Stored data entries:

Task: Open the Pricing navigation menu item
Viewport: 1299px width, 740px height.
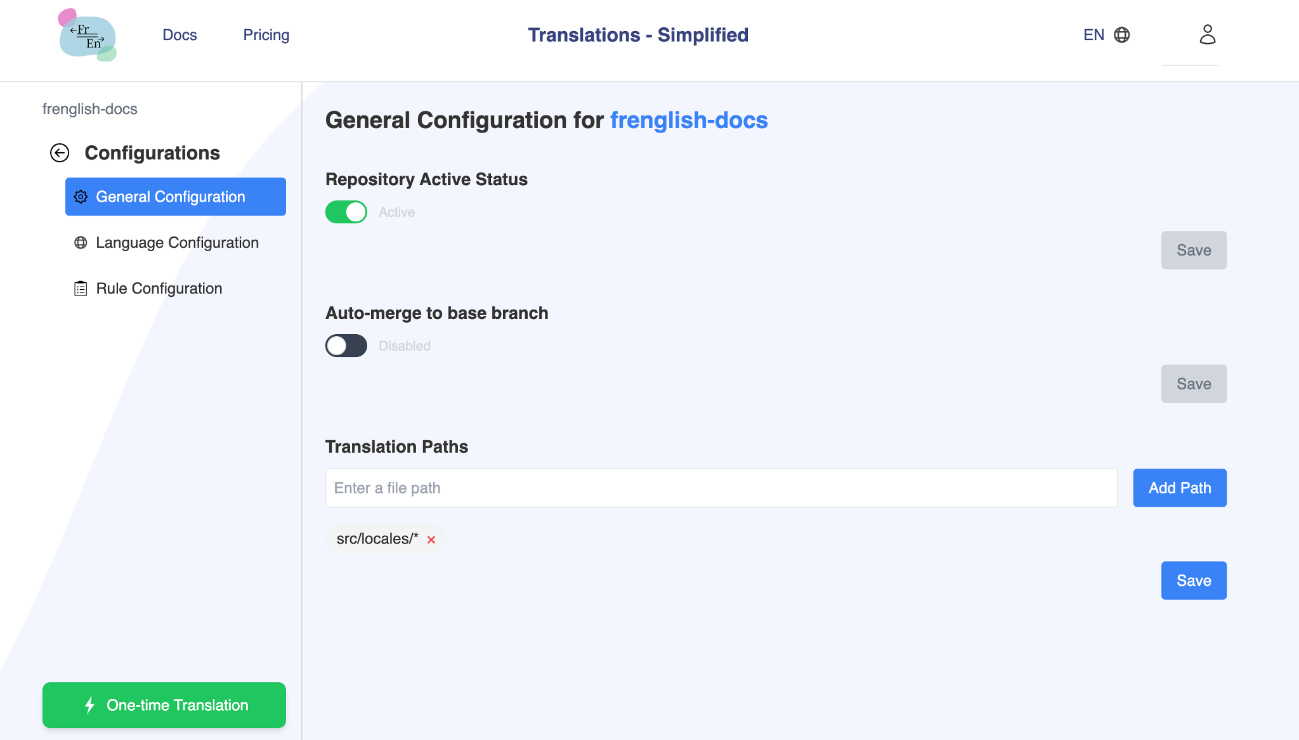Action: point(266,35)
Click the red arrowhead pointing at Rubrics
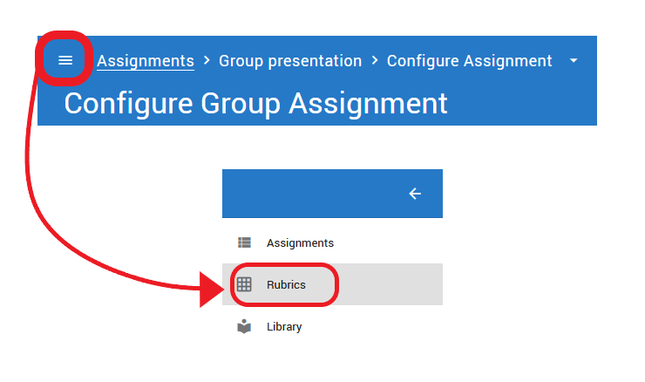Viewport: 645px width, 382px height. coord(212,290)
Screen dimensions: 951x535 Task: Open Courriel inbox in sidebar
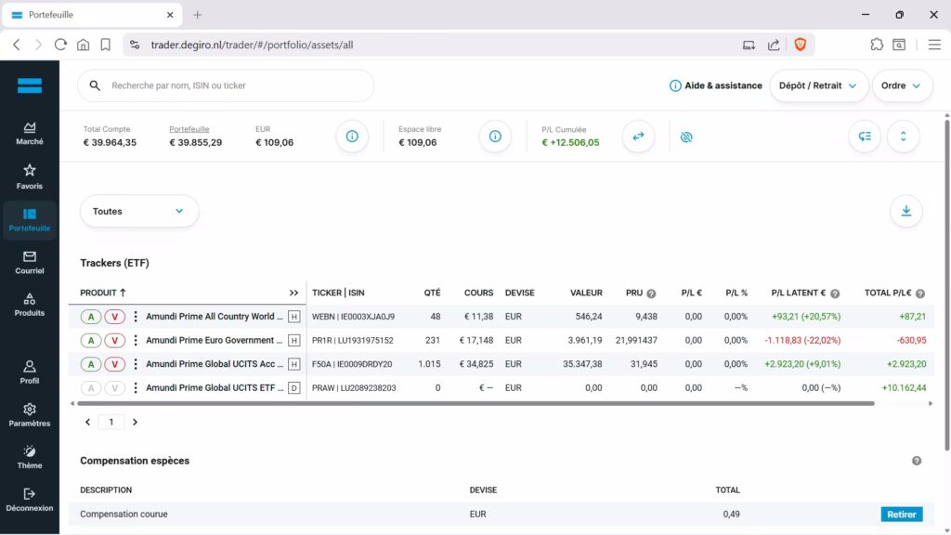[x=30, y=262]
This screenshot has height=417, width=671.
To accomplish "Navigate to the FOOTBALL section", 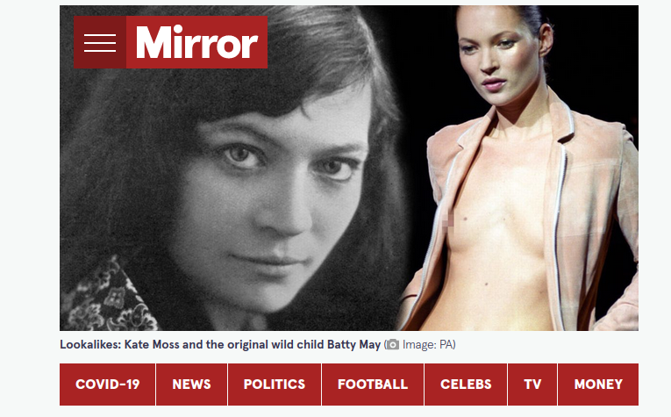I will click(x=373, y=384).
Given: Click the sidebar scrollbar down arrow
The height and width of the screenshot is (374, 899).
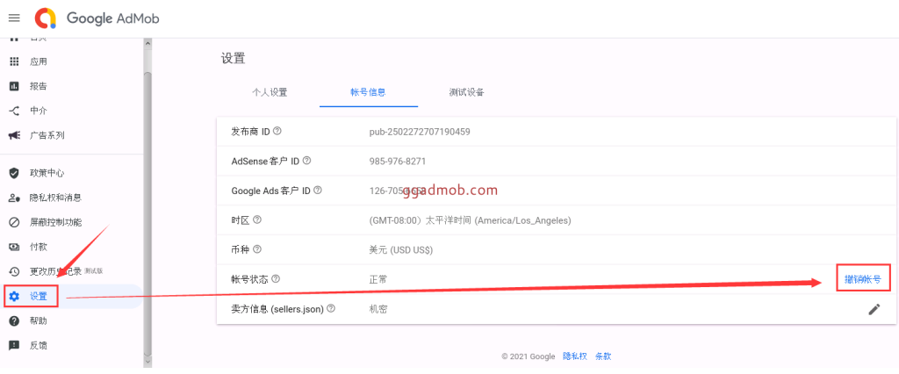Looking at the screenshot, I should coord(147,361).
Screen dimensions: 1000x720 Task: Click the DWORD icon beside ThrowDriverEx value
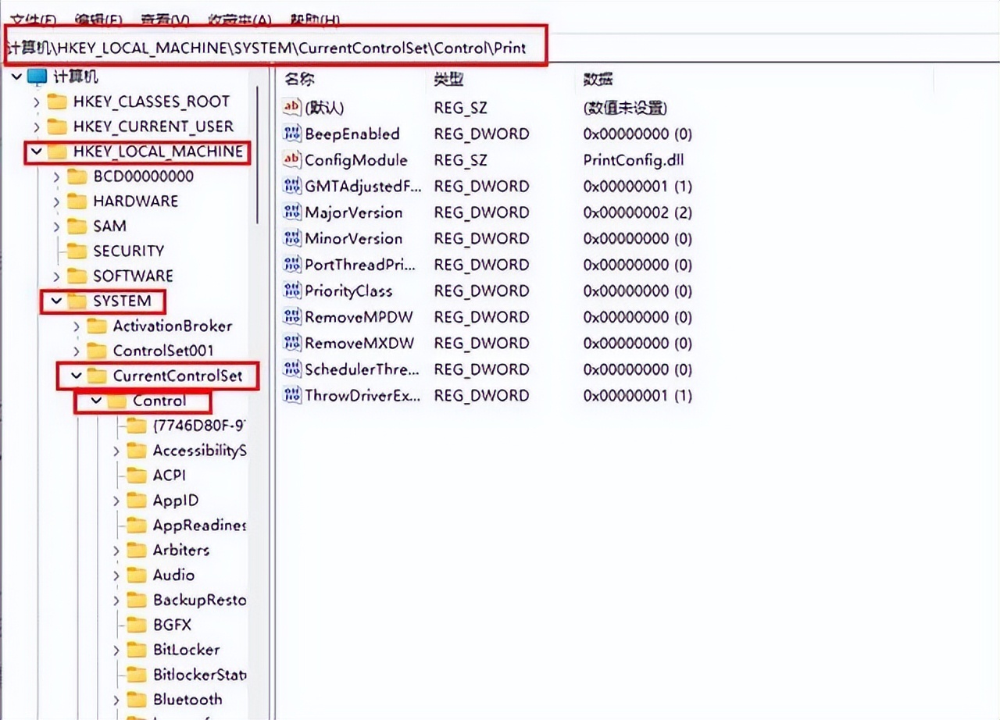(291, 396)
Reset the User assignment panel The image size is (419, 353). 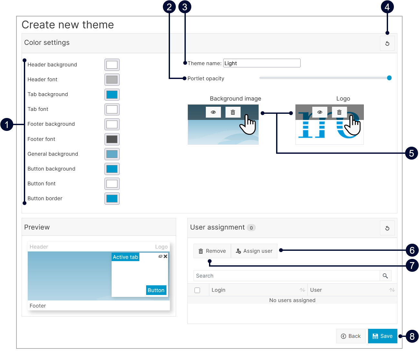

- [Exercise prompt]
Here the job is to retype exactly the lines that start at the one containing "Screen dimensions: 1000x720" and run through the end of the records above, leaving out pictures.

- [Response for this exercise]
Screen dimensions: 1000x720 Task: Click the DWORD icon beside ThrowDriverEx value
(291, 396)
Reset the User assignment panel The image size is (419, 353). 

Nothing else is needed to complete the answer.